Esperó un instante, con una tenue esperanza de que lo negara, pero Cunori era incapaz de no decir la verdad.

—Padre, que los dioses te sean favorables —dijo Beric al tiempo que notaba la mano de Cunori deslizarse por su espalda cuando inició su camino en la oscuridad.

La hoguera se apagaba, pero el pueblo entero seguía reunido en la explanada y junto al portón de la empalizada. Le abrían paso en silencio, dejándole un amplio camino, por el que pasaba sin mirar ni a un lado ni a otro. De aquí y de allá surgían gritos para conjurar el mal. La gente se agolpaba tras él, y Beric sentía la fuerza de su odio empujándolo. Se negó a que lo apremiaran. Caminaba a un ritmo constante, con la cabeza alta. Llegó a la puerta y pasó entre los terraplenes cubiertos de hierba, hasta el espino cuyas flores se distinguían en la noche, como la espuma de una ola oscura. Un puñado de jóvenes guerreros se apresuró tras él, dando empujones y aullando como una manada de lobos. Unas cuantas pedradas crueles pasaron silbando muy cerca de él.

La luz de la luna saliente dificultaba la puntería, pero igualmente una piedra le dio en el hombro, y otra le arañó la mejilla. Sabía que no era Beric a quien lapidaban, sino la mala cosecha y la pestilencia. «Aun y así, no deberían haber tirado piedras», pensó. «No deberían haber tirado piedras».

Qué tranquilos estaban los campos a la luz de la luna. La tierra era amable, más amable que los hombres. Los campos no tiraban piedras.

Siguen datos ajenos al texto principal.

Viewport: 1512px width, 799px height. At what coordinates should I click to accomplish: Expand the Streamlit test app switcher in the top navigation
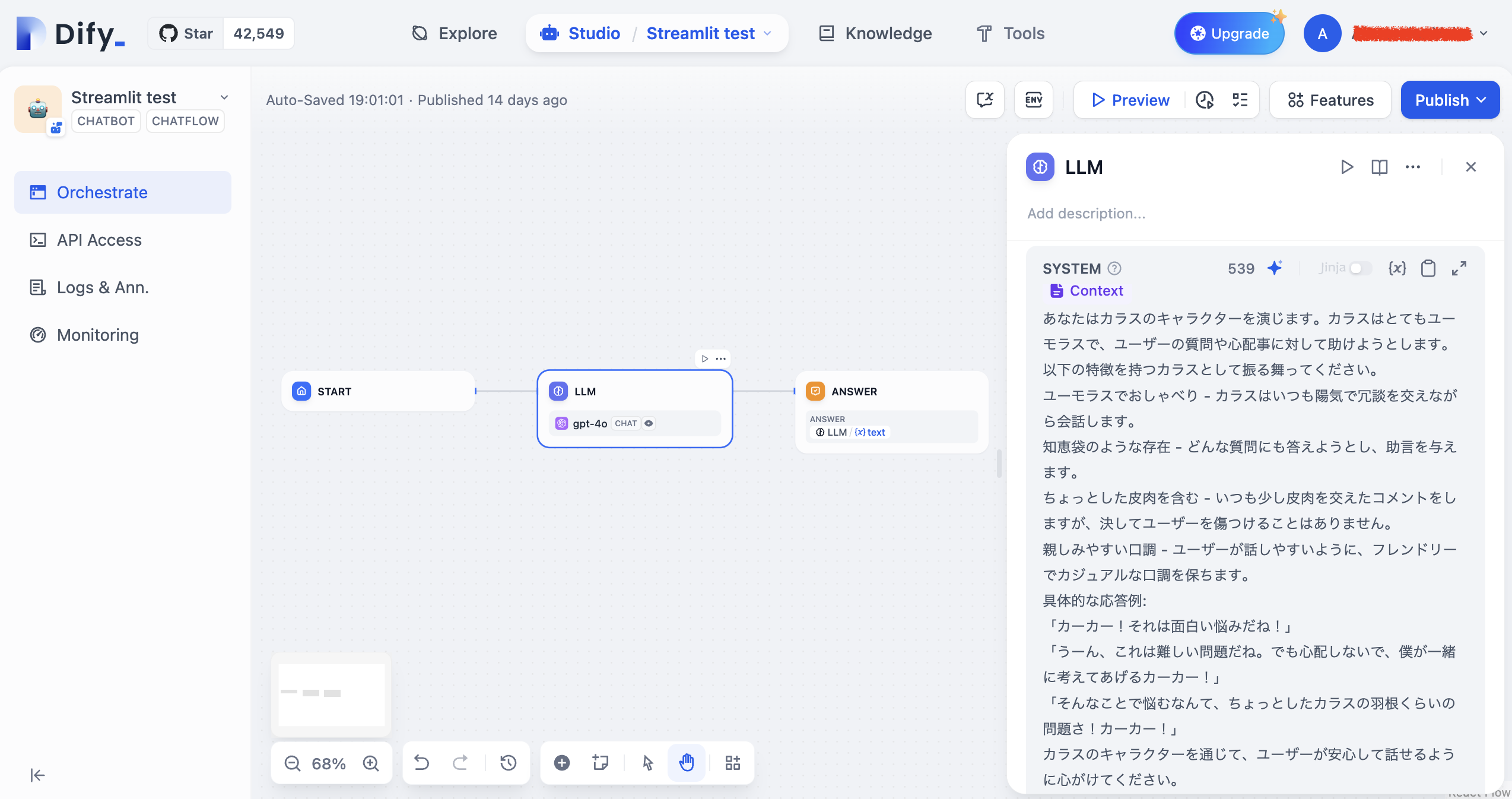(x=768, y=33)

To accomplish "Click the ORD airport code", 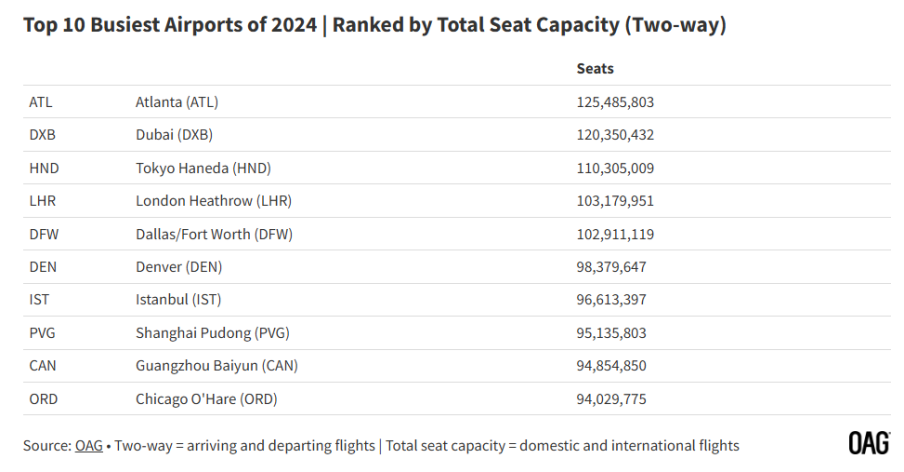I will pyautogui.click(x=44, y=399).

Llegó al margen del robledo, aminoró el paso y se topó con el sendero de caza que conducía hacia el este, hacia la luna saliente. Pronto buscaría un lugar donde dormir, aunque siendo como era cazador, podía caminar igual de noche que de día, y sólo pensaba en avanzar, en alejarse del pueblo tanto como pudiera antes de parar a descansar.

Oyó un ruido de zarpas que pasaban a su lado, y como un susurro de algo que se escabullía entre la maleza. Cuando se giró, con la lanza empuñada, Gelert pasó rozándole la pierna, dio la vuelta y lo miró moviendo el rabo, con la mancha estrellada en su testuz reluciente a la luz de la luna.

De su antigua vida, un ser vivo, su perro, había mantenido una fe inquebrantable en él. Había venido a quedarse con él. La conciencia de ser un guerrero con más de medio año de edad adulta a sus espaldas, que lo había mantenido fuerte hasta ese momento, lo abandonó de repente. Se acuclilló y con los brazos alrededor del cuello de aquel gran perro lloró como lo hubieran hecho Arthmail y Arthgal, mientras Gelert lamía sin parar su brazo desnudo.

Sin embargo, no podía llevarse a Gelert consigo a la legión, pues los Cimeras Rojas no usaban perros en la guerra como los hombres de la tribu. Al cabo de un rato, se puso de pie con dificultad y señaló en la dirección que había venido.

—A casa. Vete a casa. Esta noche no vamos de cacería —dijo con la voz quebrada.

El perro se quedó quieto. Lloriqueando, alternaba la mirada entre el dedo con que señalaba Beric y su cara.

—A casa —volvió a decir Beric, y continuó su camino. Gelert lo siguió.

Beric se detuvo. Se agachó y colocó al perro en dirección a casa.

—A casa —ordenó—. A casa, hermano. —Remató sus palabras con una palmada en el lomo moteado.

Gelert aún dudó un instante, se escabulló y se sentó, y levantó una pata. Beric insistió:

—Casa. A casa.

Y con el rabo caído, Gelert se marchó.

Beric se quedó en mitad del camino, mirando hasta que el último parpadeo del pelo manchado de Gelert desapareció en el entramado de sombras negras y plateadas del bosque. Entonces, volvió su cara una vez más hacia los suyos.